Top of Input material

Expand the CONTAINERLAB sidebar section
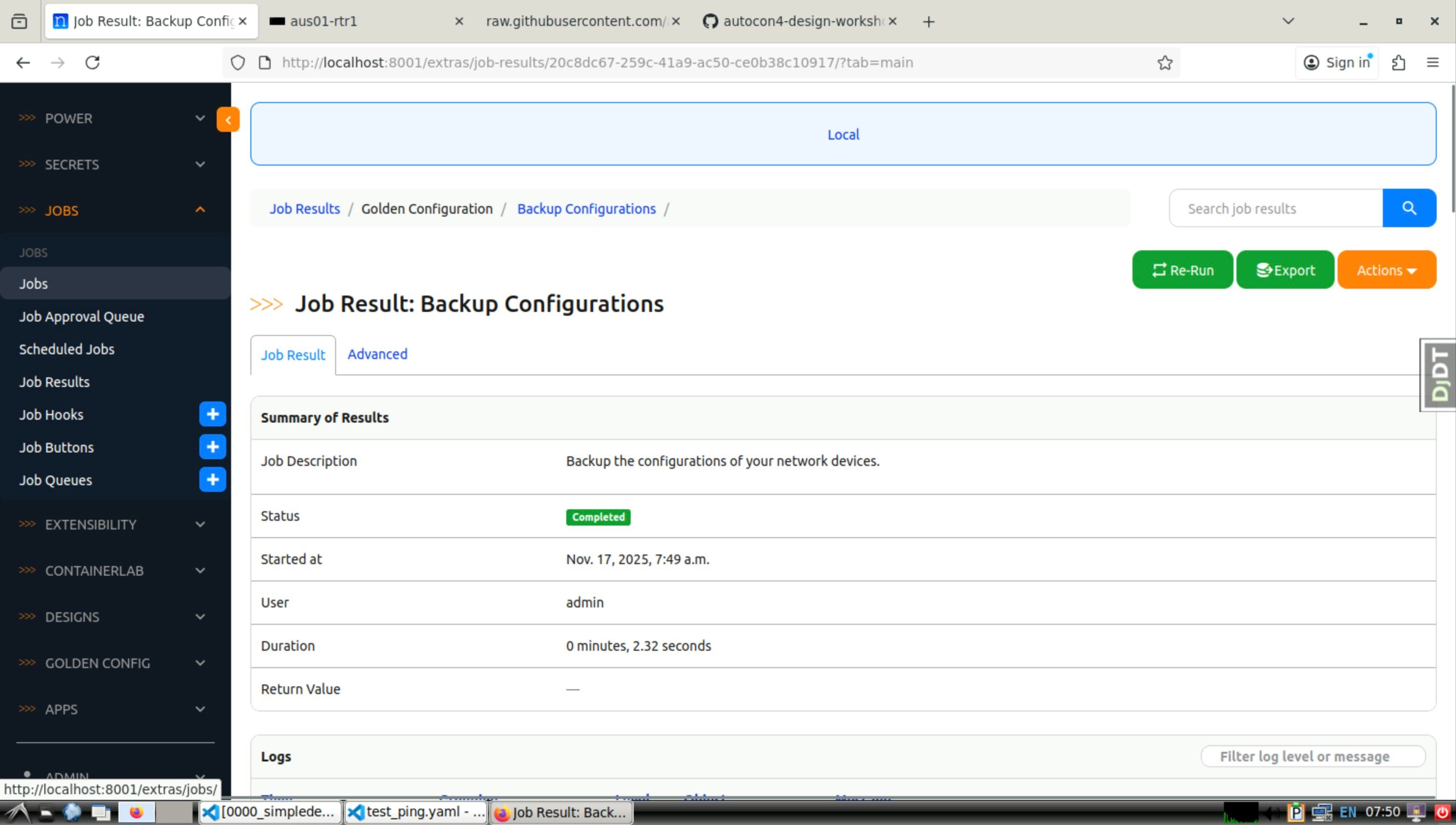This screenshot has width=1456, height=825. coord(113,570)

Bottom of Input material
Top of Input material

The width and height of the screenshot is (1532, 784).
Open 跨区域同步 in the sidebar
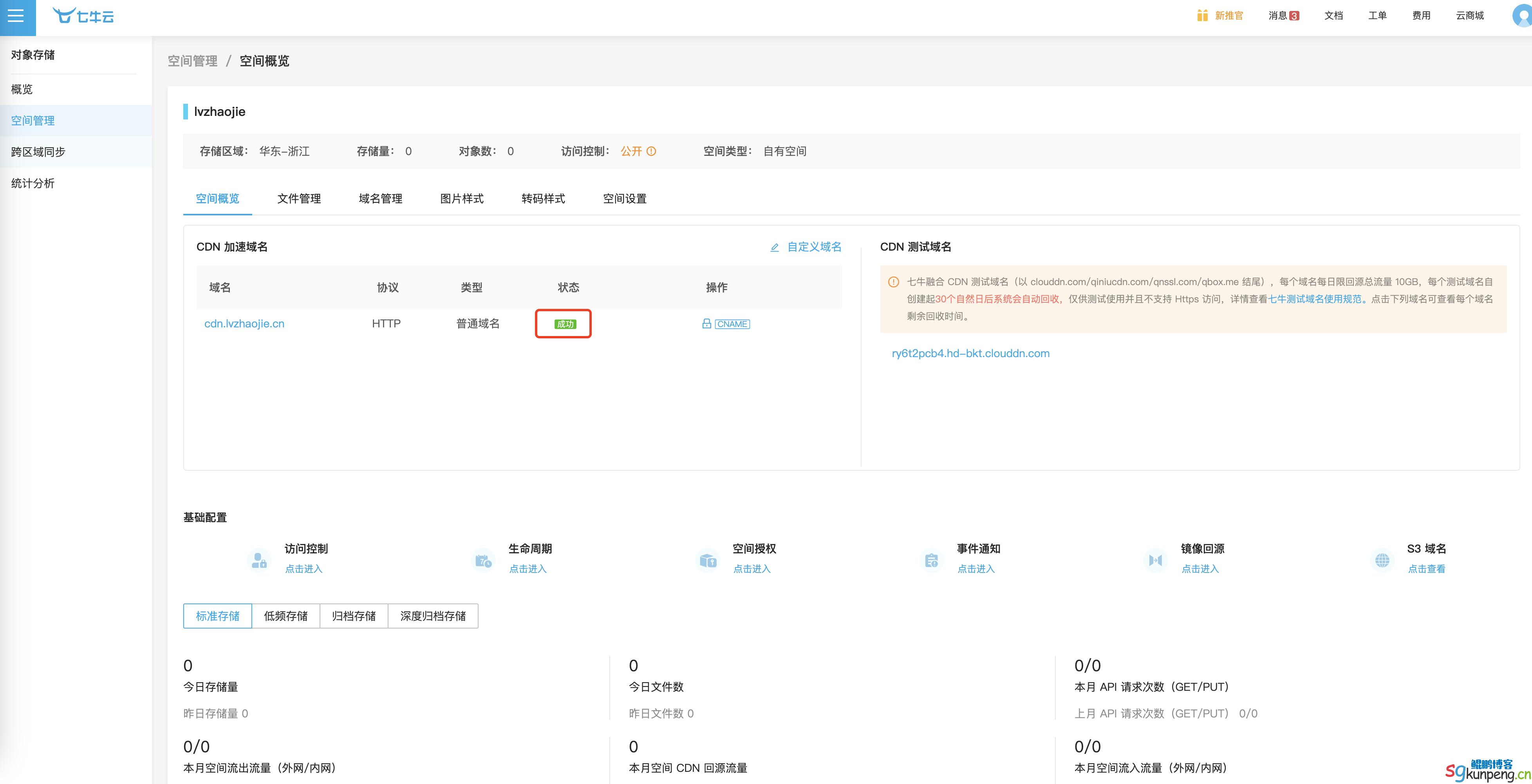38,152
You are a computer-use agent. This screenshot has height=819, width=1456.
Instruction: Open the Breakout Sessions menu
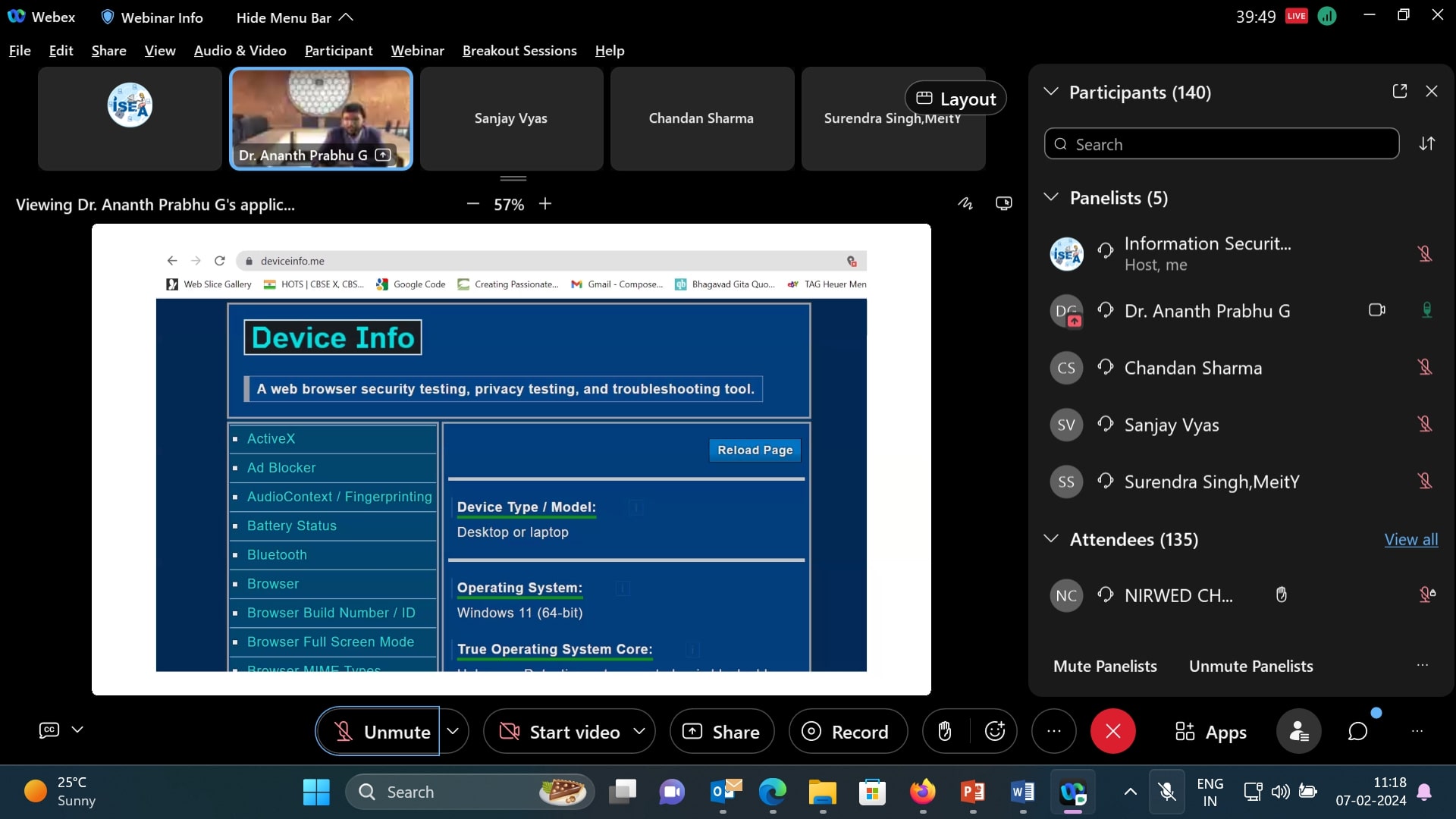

Bottom of Input material
Top of Input material

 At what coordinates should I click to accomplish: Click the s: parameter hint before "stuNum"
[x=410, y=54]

Bottom of Input material

== To do ==
Return only the stretch of the material above from the line holding "You are a computer-use" through the line holding "Instruction: Open the Breakout Sessions menu", copied exactly.

== Answer to this problem ==
You are a computer-use agent. This screenshot has height=819, width=1456.
Instruction: Open the Breakout Sessions menu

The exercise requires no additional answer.